Il est né à Chetmno le 27 juin 1915, dans le diocèse de Prokowo, en Pologne. Après ses études primaires dans sa ville natale, il fait quatre années d'études secondaires à Kartuzy, dans la région de Gdansk. C'est alors qu'il rentre aux Missions Africaines, à Ninino, pas loin de Poznan le 1er mai 1933 : il va avoir 18 ans. Quand il arrive l'année suivante à Vigneulles pour y faire ses deux ans de noviciat comme aspirant frère, le supérieur note dans son dossier : "Parle un peu le français, n'a aucun métier, mais travaille bien pour l'agriculture." (01/06/1934). Deux ans plus tard, au moment d'émettre son premier serment, on dit de lui : "Consciencieux, intelligence pratique, parle assez bien le français, répare assez bien les souliers." (27/05/1936). Quand il fait sa demande de renouvellement de son serment en 1938, il précise : "Je suis décidé de faire toujours mon devoir. Je fais ma demande en connaissance de cause et par motif surnaturel". (28/05/1938) Il répétera cette même formule pour sa demande de serment perpétuel en 1942. Dès la fin de son noviciat, en 1936, il est envoyé à Haguenau, maison de la Province de Strasbourg, à laquelle sont rattachés alors les confrères venus de Pologne. Il travaille à l'imprimerie.

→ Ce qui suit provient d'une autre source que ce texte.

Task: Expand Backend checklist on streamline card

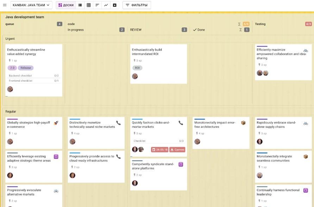Action: 33,76
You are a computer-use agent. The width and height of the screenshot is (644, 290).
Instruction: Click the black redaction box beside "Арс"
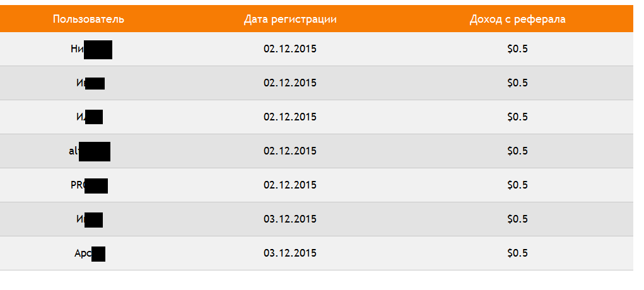(98, 254)
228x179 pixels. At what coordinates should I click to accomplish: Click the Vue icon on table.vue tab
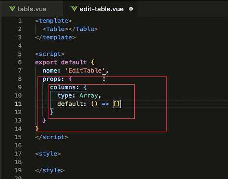pos(12,9)
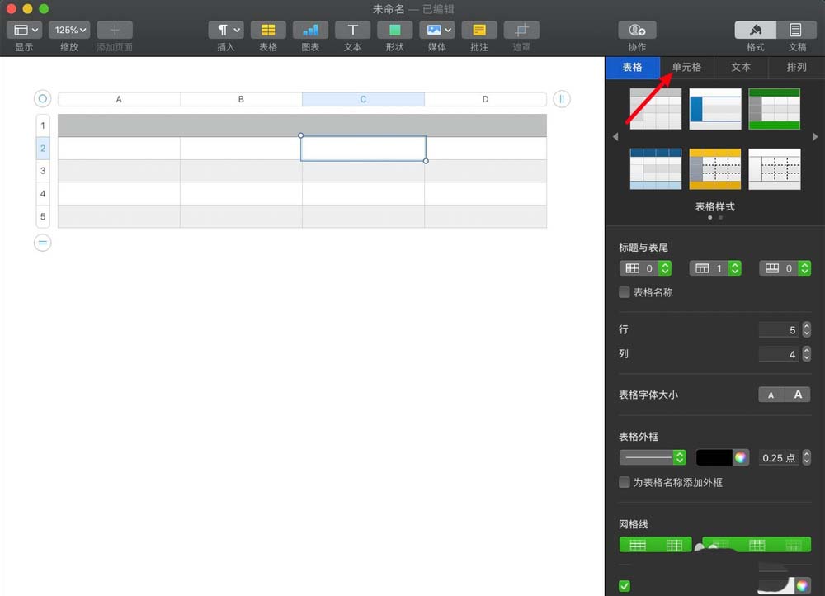Expand the 插入 (Insert) dropdown menu
This screenshot has height=596, width=825.
pyautogui.click(x=226, y=31)
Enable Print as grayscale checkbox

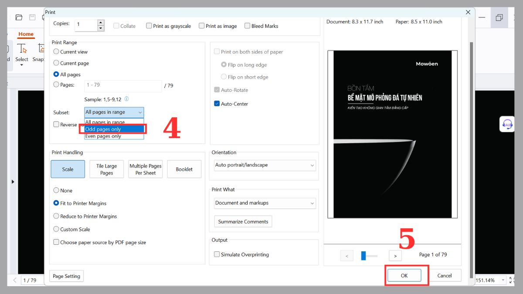[x=149, y=26]
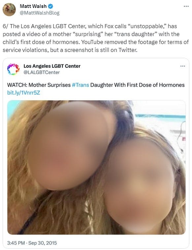Open the Matt Walsh display name

tap(33, 6)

Printemps 1940, c'est l'invasion allemande dans l'est de la France. Il faut quitter la place. Haguenau est évacuée : le frère Joseph est alors envoyé à Lyon, au cours Gambetta. Nous sommes le 25 mai 1940. Sa place est toute trouvée, c'est l'imprimerie ; il va y travailler, dans les catacombes du 150 comme il aimait à le dire lui-même, c'est-à-dire dans le sous-sol, jusqu'au 15 mars 1995, date à laquelle il rejoindra la maison de Montferrier : 55 ans de tâche obscure, cachée, dans le bruit des machines, à l'abri des regards, discret mais efficace, toujours serviable, payant de sa personne pour finir à temps un travail que les confrères attendent, un vrai professionnel, amoureux du travail bien fait, ennemi de l'improvisation et de l'à-peu-près, toujours disponible, un confrère heureux, plein d'humour, estimé de ses confrères pour ce qu'il était et pour l'attention qu'il portait à chacun.

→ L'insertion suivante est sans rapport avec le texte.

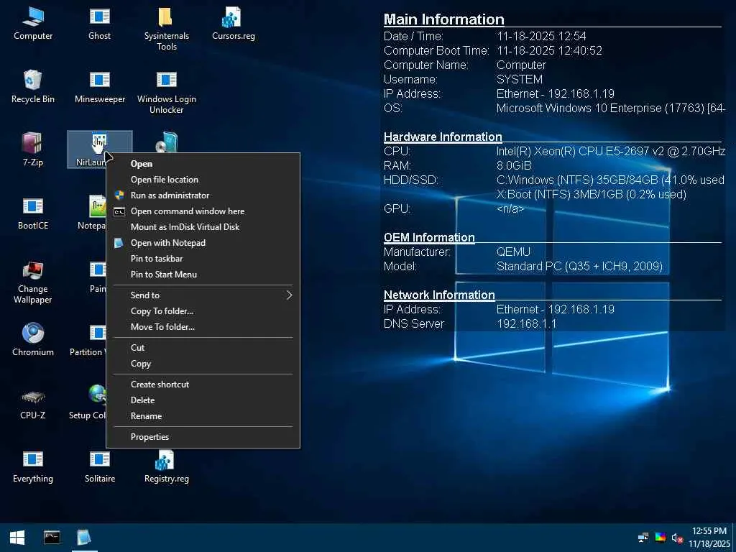Screen dimensions: 736x552
Task: Click the muted volume tray icon
Action: (676, 538)
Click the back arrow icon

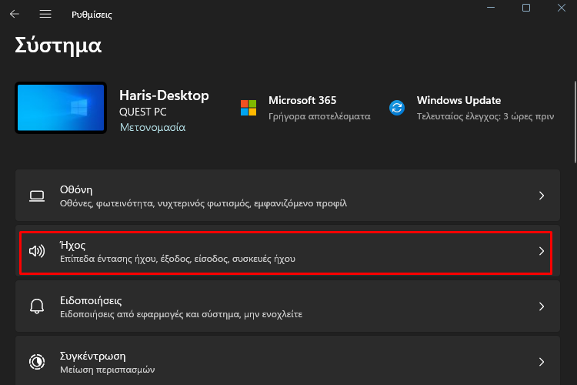[x=15, y=14]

Il est incorporé à la Province de Lyon le 3 mai 1947. "J'ai le plaisir de vous annoncer que, par une lettre en date du 5 mai 1947, le très révérend père supérieur général nous signale que le Conseil généralice a accepté votre transfert de la Province de Strasbourg à celle de Lyon. A partir de ce jour, vous faites partie de notre Province de Lyon, et nous sommes sûrs que vous vous emploierez de tout votre cœur aux tâches que vous seront confiées." (09/05/1947)

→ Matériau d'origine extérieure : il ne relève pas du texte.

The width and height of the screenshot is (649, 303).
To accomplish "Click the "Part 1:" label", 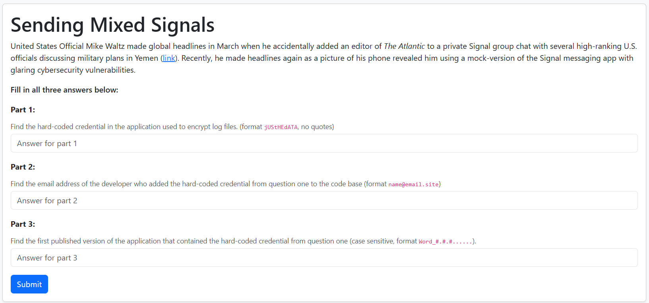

Membre d'une Société missionnaire pendant près de 75 ans, n'aurait-il jamais connu l'Afrique ? Si. Il la découvre au cours d'un voyage en février et mars 1972. Sur une proposition de ses supérieurs, il visite les missions de Côte d'Ivoire et du Bénin, en partie avec un membre du Conseil provincial, et chacun est heureux de l'accueillir, de lui faire découvrir un pays qu'il ne connaissait que par les écrits qui passaient entre ses mains, de lui faire connaître certains aspects de la vie dont il avait rêvé, de lui montrer aussi l'utilité de son travail d'imprimeur. Voici ce que lui dit le père provincial le jour de son jubilé d'or en 1986 :
"Essayons d'imaginer un instant ce qu'aurait été la vie des missionnaires qui durant 50 ans ont eu la joie d'œuvrer sur le terrain en Afrique, sans le travail obscur du frère Joseph. Le frère leur a tout simplement fourni le matériel nécessaire et indispensable pour mener à bien leur tâche missionnaire : livres de catéchèses, missels en diverses langues, traductions des évangiles, etc. Ceci pour l'Afrique. Et lorsque, de plus, on regarde la somme des publications passées entre ses mains pour éveiller la conscience missionnaire des chrétiens d'Europe : l'Almanach noir, l'Echo des Missions Africaines, Père, parlez-nous de votre Afrique, Datine le Derba, le calendrier annuel et j'en passe…, lorsqu'on voit tout ce travail, on peut dire en toute vérité que le frère Laska a été, derrière sa rotative, un grand missionnaire pour l'Afrique. Combien de jeunes n'ont-ils pas répondu à la vocation missionnaire, en lisant l'une de ces nombreuses publications, sans se rendre compte qu'elles étaient le fruit du travail fastidieux d'un petit frère dans les sous-sols du 150 ?"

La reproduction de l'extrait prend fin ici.